On June 8, Leslie Rasmussen, a former childhood friend of Brock Turner’s, apologized on Facebook for writing a positive character reference for his sentencing.
After her character letter to the judge was released to The Cut last week, Rasmussen, who is a musician for the band Good English, said her band was dropped from music festivals and venues.
Rasmussen’s court letter of support for Turner blamed the victim for the rape, noting:
I don’t think it’s fair to base the fate of the next ten + years of his life on the decision of a girl who doesn’t remember anything but the amount she drank to press charges against him. I am not blaming her directly for this, because that isn’t right. But where do we draw the line and stop worrying about being politically correct every second of the day and see that rape on campuses isn’t always because people are rapists.
Comments on Rasmussen’s Facebook post are largely supportive of her apology, with some noting that the backlash is all a “witch hunt” and lamenting that Rasmussen has suffered professionally as a result of her support. On Twitter, the response has been less sympathetic.
Leslie Rasmussen's letter about Brock Turner has to be one of the most ignorant things I've ever read.— taylor (@taycontreras) June 10, 2016
The cancelled gigs had absolutely nothing whatsoever to do with your subsequent apology Ms Rasmussen? https://t.co/WsmXfoUlpx— Alabama Whitman (@lunarfish1524) June 10, 2016
There were at least 39 letters of support written for Turner. And many of those letter-writers are also receiving backlash for their actions. Oakwood Municipal Court Judge Margaret M. Quinn told the Dayton Daily News that she has received death threats in response to her letter of support for Turner. And Kelly Owens, Turner’s guidance counselor, issued an apology for writing a letter of support to the judge. Owens had written to tell the judge that Turner was “undeserving of the outcome” of the trial.

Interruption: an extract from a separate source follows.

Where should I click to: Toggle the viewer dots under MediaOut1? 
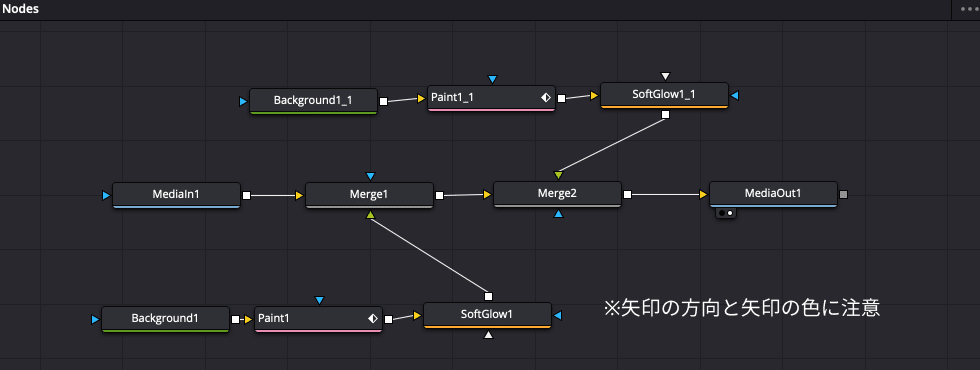(x=726, y=213)
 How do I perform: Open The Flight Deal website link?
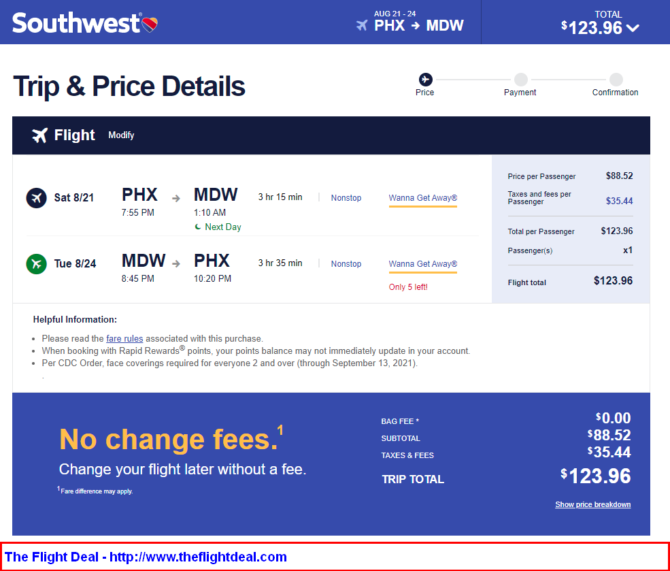point(146,557)
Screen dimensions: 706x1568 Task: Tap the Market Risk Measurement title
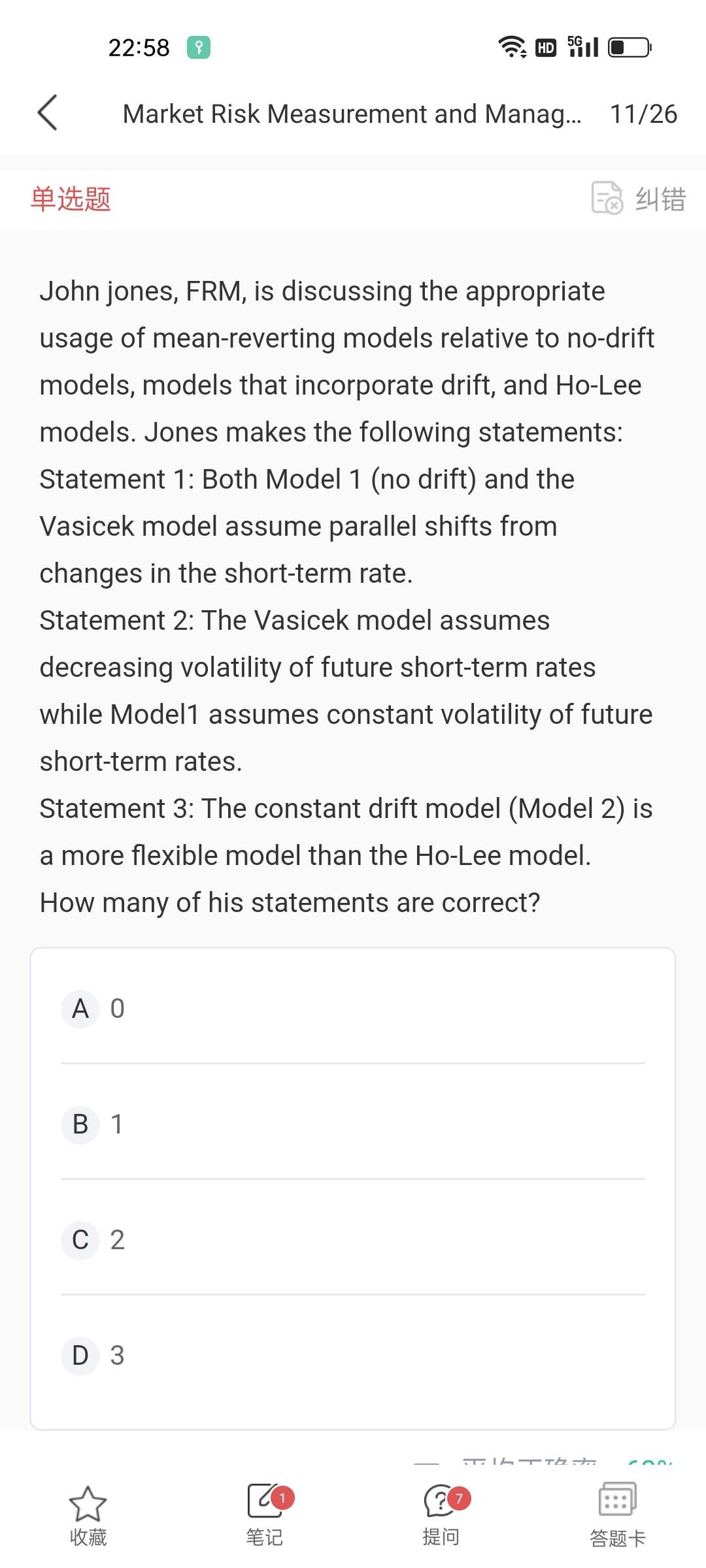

Owens has since written to the school district apologizing for the letter, explaining, “In the statement I submitted to the judge during the criminal proceedings and before sentencing referencing Brock’s character, I made a mistake. Of course, he should be held accountable. I pray for the victim, her family and all those affected by this horrible event. I am truly sorry for the additional pain my statement has caused. I tell my students they have to be accountable, and Brock is no exception.”
Many have been outraged over Turner lenient six-month sentence—which he is now expected to only serve three months of.